Publication number: US4790130A
Application number: US07/105,813
Authority: US
Inventors: Fritz Stahlecker; Hans Stahlecker
Original assignee: Individual
Current assignee: Individual
Priority date: 1986-10-09
Filing date: 1987-10-08
Publication date: 1988-12-13
Anticipated expiration: 2007-10-08
Also published as: USRE34170E; DE3634464C2; DE3634464A1

Abstract

In the case of a process for piecing at a spinning unit that is used for producing feed spools consisting of multiple-wound, prestrengthened slivers for a subsequent twisting operation or the like, it is provided that first the supply of the drafting roller device is started, after which the slivers are sucked into the pneumatic false-twisting devices, are guided through them and are then jointly gripped at the outlet of the false-twisting devices, are placed in a withdrawal device and are then fed to a winding-up device.

Description

BACKGROUND AND SUMMARY OF THE INVENTION

The invention relates to an arrangement and a process for piecing at a spinning unit that is used for producing feed spools consisting of multiple-wound, prestrengthened slivers for a subsequent twisting process or the like. The spinning unit contains two drafting or drawing roller units that each supply one sliver to a device for false-twisting. Following are a device for withdrawing the false twisted slivers as well as apparatus for the joint winding-up of the slivers, which slivers were prestrengthened by means of the false-twisting, onto a feed spool.

▶ [Extracted information]:
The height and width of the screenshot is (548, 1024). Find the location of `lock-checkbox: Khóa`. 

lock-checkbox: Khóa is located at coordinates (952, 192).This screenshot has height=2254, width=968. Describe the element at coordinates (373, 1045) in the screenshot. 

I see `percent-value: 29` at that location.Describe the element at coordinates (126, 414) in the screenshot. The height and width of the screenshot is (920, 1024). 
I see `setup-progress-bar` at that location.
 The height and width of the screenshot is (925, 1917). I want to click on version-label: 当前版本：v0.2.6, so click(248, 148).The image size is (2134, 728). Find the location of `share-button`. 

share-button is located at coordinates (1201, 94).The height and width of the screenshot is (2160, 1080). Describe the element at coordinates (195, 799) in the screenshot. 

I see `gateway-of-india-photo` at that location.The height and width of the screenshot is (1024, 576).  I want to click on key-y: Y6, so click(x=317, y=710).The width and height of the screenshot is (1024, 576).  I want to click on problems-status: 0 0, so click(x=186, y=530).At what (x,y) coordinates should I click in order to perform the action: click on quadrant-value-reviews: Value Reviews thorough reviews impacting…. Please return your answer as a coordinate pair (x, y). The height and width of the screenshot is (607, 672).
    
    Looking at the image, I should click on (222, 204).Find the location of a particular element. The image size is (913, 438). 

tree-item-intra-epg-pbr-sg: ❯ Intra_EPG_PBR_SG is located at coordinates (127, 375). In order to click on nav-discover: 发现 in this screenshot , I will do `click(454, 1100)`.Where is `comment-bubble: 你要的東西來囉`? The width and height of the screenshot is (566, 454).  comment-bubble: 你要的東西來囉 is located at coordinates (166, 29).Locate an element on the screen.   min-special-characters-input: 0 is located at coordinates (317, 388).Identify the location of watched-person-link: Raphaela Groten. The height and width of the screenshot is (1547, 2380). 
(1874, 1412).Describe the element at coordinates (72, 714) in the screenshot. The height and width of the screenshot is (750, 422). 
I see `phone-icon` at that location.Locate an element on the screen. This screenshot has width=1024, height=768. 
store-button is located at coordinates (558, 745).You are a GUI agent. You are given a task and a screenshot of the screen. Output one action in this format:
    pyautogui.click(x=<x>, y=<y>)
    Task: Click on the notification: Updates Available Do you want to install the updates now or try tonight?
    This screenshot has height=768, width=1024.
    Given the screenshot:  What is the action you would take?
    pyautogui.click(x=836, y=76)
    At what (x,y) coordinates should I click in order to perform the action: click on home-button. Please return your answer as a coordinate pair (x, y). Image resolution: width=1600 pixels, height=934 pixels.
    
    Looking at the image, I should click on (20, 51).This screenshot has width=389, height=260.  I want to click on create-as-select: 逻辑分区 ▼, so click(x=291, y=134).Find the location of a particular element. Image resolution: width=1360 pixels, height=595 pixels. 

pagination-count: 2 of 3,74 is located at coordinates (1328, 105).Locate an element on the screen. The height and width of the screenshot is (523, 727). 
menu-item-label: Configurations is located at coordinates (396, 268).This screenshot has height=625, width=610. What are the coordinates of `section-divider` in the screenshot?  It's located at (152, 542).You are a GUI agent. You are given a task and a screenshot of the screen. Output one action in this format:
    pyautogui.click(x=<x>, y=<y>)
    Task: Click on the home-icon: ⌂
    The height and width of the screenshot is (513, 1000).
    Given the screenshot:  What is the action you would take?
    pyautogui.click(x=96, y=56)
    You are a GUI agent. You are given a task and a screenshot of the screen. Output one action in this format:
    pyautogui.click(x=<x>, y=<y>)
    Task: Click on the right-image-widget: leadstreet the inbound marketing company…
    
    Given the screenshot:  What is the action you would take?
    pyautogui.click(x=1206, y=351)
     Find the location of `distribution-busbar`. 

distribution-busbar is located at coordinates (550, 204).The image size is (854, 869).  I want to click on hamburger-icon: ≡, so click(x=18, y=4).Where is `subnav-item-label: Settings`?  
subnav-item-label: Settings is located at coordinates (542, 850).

▶ [Work to be completed]:
Answer these questions about the patent excerpt:
1. What filing date is listed?
2. How many drafting or drawing roller units does the spinning unit contain?
3. According to the abstract, where are the slivers fed after being placed in a withdrawal device?
The material comes from a different source than the patent excerpt.

▶ [Response to this task]:
1. 1987-10-08
2. Two
3. To a winding-up device